展示は彼の斬新かつ繊細なブローチや髪飾り、ネックレス、若い頃のデザイン画などから始まり時代を追っていく。1900年パリ万博内の宝飾品スタンドの写真、1907年の香水商ルネ・コティとの出会いを機にデザインを続けた膨大な数の香水瓶コレクション。1925年の現代産業装飾芸術博覧会では自前のパヴィリオンを構え、その前に巨大なガラスの噴水を設置。その写真を見ると、ラリックのガラス製造における卓越性を世界に知らしめた博覧会の雰囲気が伝わって来る。
第一次世界大戦後アルザスがドイツから返還されると、仏政府は企業の誘致を奨励。ラリックは製造拡大を図って、熟練の職人が多いこのヴィンゲンに 「アルザス・ガラス工場」を創設した。
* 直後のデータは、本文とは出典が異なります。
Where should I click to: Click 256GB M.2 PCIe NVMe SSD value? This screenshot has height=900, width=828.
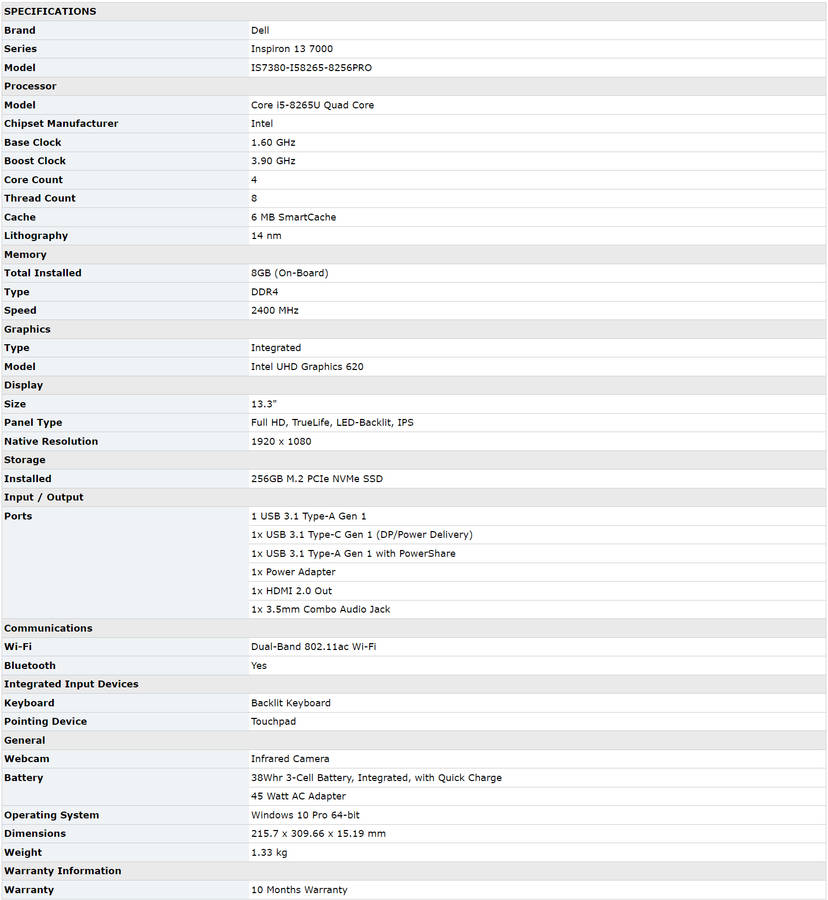coord(316,479)
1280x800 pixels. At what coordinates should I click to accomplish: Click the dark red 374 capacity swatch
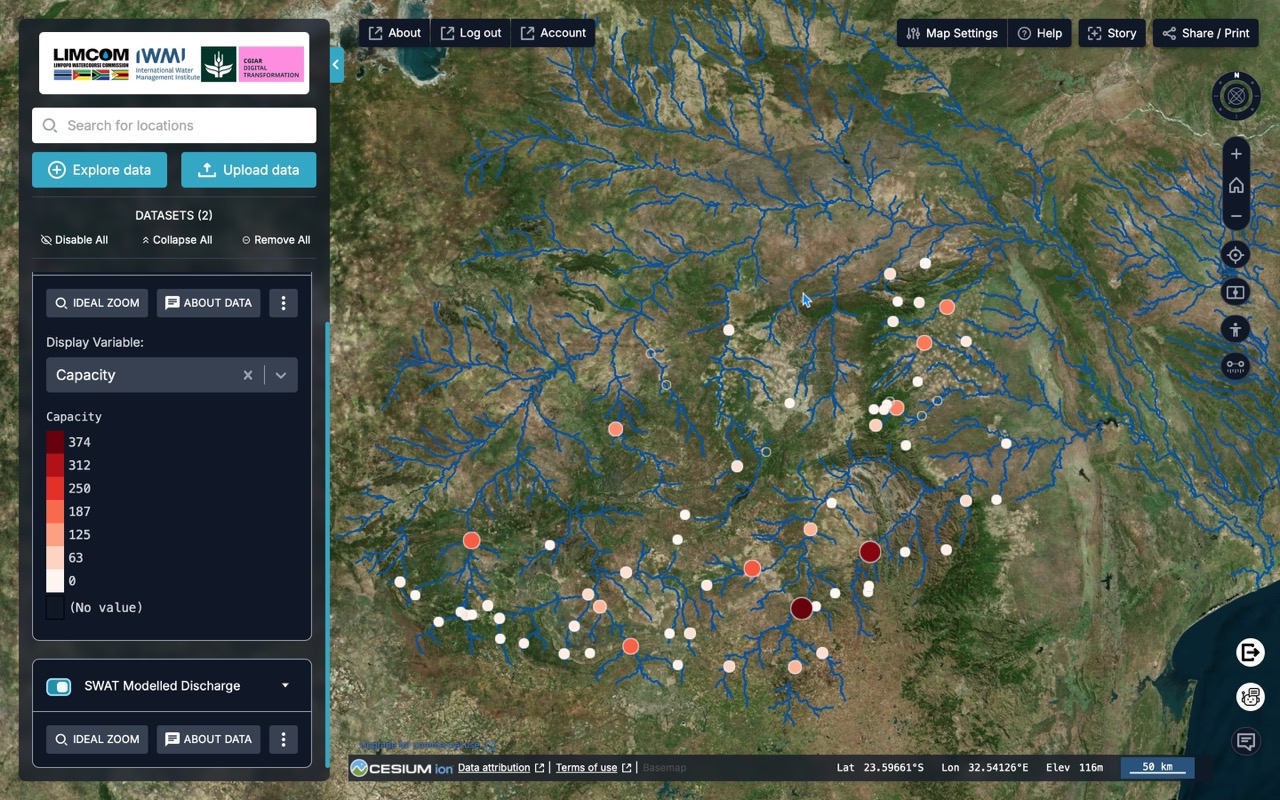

「ガラスの詩人」と言われただけではなく、進取の精神豊かな実業家でもあったラリックは新技術を開発しては幾つも特許を登録したり、量産を可能にした。1922年に操業を始めた工場はラリック社唯一の生産本拠地として日々230人が働き、クリスタル製品を世界へと送り出している。(集)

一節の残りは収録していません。